**Task brief:** Can you write out every line of the material below word for word, leaving out the pictures?

**Records for this exercise:**
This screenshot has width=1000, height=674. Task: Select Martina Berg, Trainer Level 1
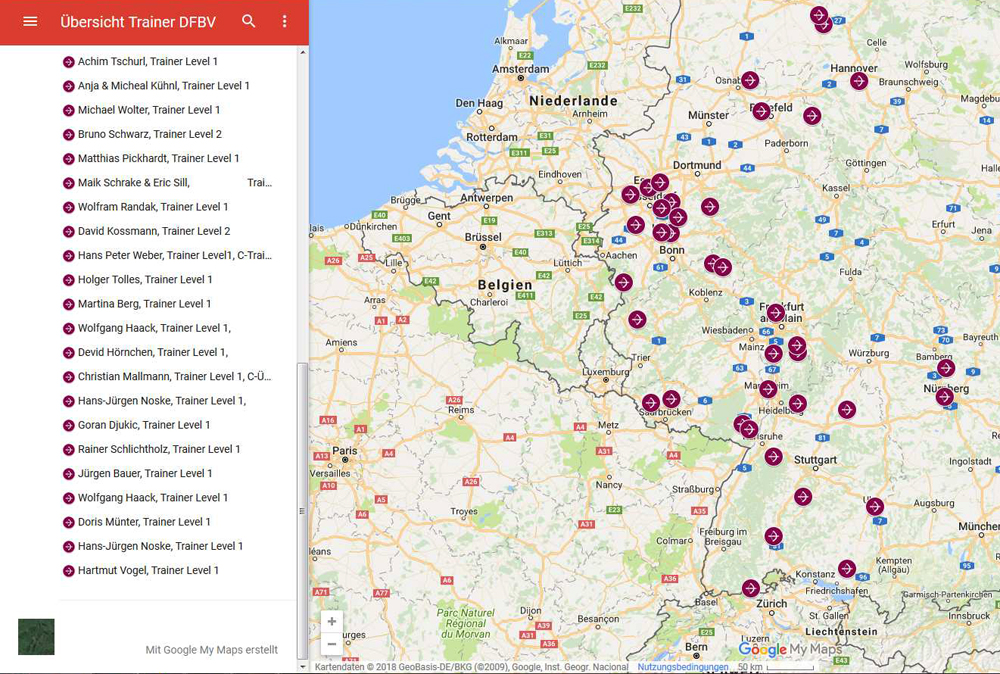tap(145, 304)
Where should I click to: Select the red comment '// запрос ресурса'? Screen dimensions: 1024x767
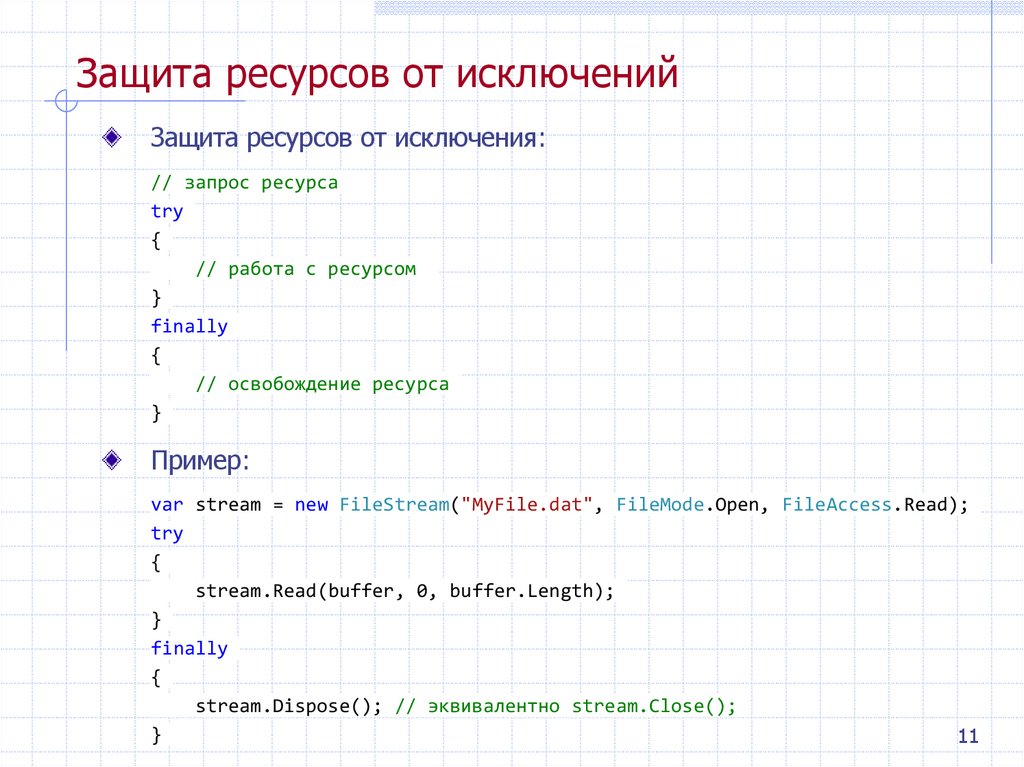point(244,182)
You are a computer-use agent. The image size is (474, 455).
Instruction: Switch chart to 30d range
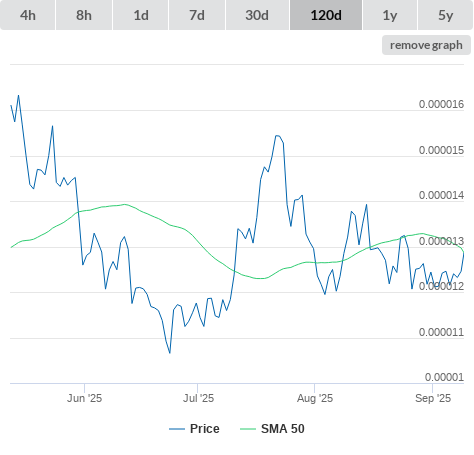257,15
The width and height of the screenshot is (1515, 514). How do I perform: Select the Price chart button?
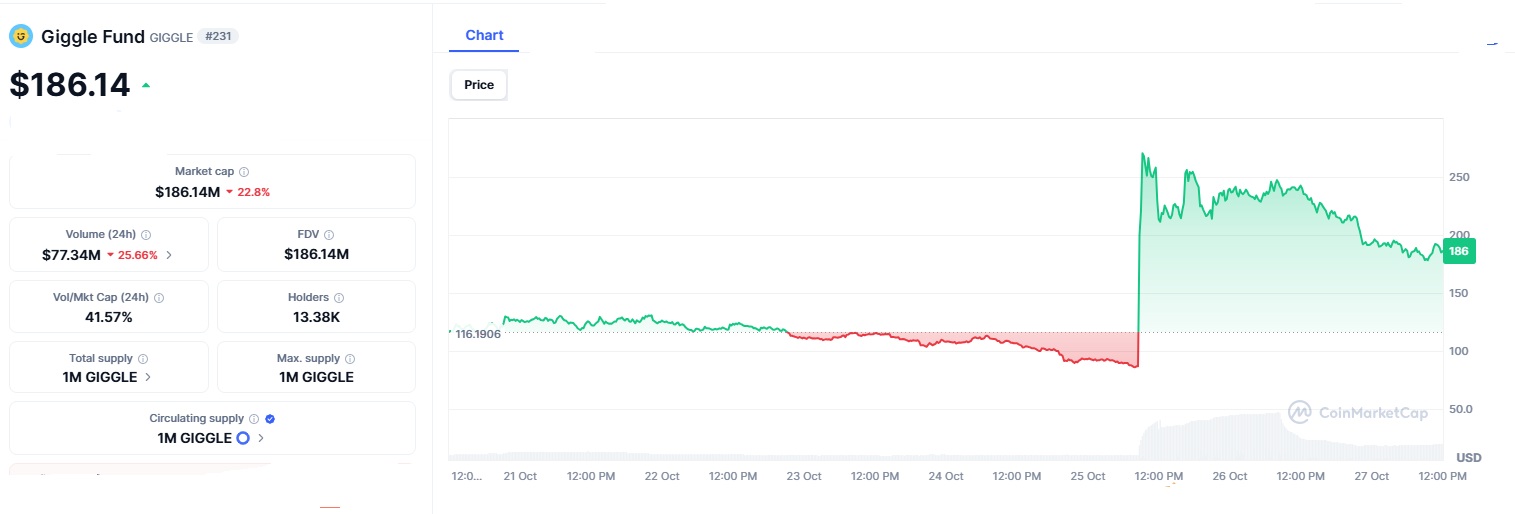(479, 85)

**Problem solution:**
This screenshot has width=1000, height=674. Task: Select Martina Berg, Trainer Level 1
tap(145, 304)
Where should I click to: Select the red comment '// запрос ресурса'? Screen dimensions: 1024x767
point(244,182)
You are a computer-use agent. The image size is (474, 455).
Instruction: Switch chart to 30d range
257,15
The width and height of the screenshot is (1515, 514). How do I perform: Select the Price chart button?
(479, 85)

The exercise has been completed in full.